Rabhi Sara, Jakubowicz Jérémie, Metzger Marie-Helene
Telecom SudParis, Institut Mines-Telecom, Paris, Île-de-France, France.
INSERM U1018, Villejuif, France.
Methods Inf Med. 2019 Jun;58(1):31-41. doi: 10.1055/s-0039-1677692. Epub 2019 Mar 15.
The objective of this article was to compare the performances of health care-associated infection (HAI) detection between deep learning and conventional machine learning (ML) methods in French medical reports.

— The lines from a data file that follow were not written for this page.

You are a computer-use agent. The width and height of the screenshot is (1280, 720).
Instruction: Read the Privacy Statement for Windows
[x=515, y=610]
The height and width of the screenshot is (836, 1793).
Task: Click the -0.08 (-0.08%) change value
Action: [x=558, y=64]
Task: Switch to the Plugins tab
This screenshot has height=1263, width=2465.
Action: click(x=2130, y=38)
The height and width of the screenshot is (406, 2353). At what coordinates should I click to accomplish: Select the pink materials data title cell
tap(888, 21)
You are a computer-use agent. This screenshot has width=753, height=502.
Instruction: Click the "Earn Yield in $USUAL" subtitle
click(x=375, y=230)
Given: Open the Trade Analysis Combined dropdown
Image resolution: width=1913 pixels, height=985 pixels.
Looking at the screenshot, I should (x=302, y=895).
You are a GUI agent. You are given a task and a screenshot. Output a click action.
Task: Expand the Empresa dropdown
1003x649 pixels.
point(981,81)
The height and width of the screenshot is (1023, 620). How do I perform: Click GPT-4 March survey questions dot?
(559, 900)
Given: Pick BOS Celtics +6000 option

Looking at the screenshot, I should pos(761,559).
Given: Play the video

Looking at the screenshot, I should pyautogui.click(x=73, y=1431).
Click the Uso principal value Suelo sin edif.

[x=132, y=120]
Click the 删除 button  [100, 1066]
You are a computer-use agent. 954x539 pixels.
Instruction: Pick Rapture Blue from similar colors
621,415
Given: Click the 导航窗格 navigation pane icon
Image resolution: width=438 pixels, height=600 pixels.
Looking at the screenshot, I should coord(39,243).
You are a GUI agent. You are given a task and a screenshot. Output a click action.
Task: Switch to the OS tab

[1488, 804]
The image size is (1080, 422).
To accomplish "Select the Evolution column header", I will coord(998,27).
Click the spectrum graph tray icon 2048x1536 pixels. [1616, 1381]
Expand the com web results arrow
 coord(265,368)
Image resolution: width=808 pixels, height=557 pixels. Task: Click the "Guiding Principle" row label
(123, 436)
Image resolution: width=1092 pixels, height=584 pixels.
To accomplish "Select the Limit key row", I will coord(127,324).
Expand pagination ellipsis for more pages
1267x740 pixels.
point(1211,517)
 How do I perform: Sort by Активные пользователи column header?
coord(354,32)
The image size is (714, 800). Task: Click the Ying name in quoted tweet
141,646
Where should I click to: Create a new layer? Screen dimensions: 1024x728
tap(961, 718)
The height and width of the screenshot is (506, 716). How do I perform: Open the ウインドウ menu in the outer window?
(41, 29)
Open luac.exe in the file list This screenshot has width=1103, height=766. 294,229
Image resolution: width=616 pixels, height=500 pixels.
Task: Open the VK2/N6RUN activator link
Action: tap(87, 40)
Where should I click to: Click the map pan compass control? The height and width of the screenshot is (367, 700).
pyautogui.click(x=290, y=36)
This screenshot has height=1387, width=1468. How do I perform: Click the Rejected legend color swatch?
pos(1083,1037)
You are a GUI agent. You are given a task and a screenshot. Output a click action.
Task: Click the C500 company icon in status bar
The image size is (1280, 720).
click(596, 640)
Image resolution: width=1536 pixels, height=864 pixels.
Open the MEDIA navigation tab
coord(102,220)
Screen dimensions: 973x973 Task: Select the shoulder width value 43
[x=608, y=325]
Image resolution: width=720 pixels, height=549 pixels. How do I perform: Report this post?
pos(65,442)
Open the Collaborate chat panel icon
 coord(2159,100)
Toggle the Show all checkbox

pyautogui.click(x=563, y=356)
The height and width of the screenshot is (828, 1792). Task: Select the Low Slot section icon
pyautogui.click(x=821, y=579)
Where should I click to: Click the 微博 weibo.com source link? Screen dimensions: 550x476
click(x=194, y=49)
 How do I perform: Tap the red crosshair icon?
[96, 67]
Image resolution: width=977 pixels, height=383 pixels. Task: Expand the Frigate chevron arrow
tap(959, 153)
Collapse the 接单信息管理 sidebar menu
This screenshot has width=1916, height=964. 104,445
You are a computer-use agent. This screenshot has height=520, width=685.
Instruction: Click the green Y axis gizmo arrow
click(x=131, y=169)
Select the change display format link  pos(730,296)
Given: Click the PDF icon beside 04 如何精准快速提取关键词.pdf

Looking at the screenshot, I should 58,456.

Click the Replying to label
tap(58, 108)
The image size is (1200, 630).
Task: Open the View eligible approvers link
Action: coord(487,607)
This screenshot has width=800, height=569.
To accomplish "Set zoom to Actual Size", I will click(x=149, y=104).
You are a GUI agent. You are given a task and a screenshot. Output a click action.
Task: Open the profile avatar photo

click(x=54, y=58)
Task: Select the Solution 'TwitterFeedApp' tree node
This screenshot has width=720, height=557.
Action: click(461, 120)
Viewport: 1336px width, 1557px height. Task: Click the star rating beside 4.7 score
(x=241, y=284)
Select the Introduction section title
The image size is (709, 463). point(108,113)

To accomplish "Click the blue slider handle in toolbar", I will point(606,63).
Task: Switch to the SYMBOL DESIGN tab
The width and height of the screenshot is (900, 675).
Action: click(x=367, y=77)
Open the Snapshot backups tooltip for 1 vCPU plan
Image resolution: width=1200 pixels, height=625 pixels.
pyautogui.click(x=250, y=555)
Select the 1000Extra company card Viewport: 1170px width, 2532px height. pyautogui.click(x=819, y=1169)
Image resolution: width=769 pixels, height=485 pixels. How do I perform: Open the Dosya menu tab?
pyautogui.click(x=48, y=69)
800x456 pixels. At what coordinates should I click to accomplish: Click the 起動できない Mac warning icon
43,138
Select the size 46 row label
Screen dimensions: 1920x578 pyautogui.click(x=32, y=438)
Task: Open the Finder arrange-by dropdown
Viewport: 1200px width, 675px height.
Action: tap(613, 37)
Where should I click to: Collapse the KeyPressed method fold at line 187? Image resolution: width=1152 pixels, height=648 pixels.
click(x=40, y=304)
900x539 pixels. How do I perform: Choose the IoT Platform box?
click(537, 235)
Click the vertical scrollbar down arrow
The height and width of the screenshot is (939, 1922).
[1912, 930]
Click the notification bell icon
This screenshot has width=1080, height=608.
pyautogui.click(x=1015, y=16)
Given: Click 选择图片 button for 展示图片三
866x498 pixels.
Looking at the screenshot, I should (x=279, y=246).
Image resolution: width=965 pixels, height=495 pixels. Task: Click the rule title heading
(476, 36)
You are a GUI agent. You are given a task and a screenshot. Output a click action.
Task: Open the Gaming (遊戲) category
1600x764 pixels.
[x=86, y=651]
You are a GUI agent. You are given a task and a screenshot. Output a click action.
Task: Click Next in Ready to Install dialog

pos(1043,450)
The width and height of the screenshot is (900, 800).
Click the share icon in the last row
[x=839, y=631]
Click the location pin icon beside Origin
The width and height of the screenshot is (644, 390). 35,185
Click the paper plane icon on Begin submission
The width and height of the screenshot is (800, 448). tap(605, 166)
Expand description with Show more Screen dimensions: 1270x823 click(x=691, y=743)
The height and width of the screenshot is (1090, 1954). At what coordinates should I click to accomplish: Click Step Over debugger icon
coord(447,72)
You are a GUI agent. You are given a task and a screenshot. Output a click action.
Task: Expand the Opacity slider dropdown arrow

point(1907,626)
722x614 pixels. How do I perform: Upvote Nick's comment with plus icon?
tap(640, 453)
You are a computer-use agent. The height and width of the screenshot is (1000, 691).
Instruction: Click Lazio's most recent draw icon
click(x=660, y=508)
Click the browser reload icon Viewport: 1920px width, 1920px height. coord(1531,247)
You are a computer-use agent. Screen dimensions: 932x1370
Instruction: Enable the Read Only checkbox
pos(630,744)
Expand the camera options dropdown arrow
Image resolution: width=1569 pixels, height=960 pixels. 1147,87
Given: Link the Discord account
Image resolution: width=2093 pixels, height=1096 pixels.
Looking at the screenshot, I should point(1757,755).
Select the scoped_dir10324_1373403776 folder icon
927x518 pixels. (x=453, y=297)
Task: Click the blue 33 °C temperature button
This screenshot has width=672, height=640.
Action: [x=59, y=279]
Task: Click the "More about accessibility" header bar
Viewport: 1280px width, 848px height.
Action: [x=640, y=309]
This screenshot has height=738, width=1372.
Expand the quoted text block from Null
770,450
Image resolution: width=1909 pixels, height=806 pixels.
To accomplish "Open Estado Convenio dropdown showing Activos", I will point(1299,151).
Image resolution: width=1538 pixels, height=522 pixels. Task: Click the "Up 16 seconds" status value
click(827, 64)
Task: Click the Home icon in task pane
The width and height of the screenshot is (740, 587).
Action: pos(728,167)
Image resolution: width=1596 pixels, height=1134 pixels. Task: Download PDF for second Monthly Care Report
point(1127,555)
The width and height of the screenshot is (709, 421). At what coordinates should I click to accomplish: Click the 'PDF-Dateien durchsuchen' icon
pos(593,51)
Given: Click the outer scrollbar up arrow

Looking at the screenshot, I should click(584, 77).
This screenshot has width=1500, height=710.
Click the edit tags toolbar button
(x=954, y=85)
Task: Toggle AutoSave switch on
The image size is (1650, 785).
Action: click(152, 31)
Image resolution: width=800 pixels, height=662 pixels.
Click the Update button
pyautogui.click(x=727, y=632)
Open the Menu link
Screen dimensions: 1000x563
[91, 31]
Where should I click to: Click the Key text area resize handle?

The corpus consisted in different types of medical reports (discharge summaries, surgery reports, consultation reports, etc.). A total of 1,531 medical text documents were extracted and deidentified in three French university hospitals. Each of them was labeled as presence (1) or absence (0) of HAI. We started by normalizing the records using a list of preprocessing techniques. We calculated an overall performance metric, the F1 Score, to compare a deep learning method (convolutional neural network [CNN]) with the most popular conventional ML models (Bernoulli and multi-naïve Bayes, k-nearest neighbors, logistic regression, random forests, extra-trees, gradient boosting, support vector machines). We applied the hyperparameter Bayesian optimization for each model based on its HAI identification performances. We included the set of text representation as an additional hyperparameter for each model, using four different text representations (bag of words, term frequency-inverse document frequency, word2vec, and Glove).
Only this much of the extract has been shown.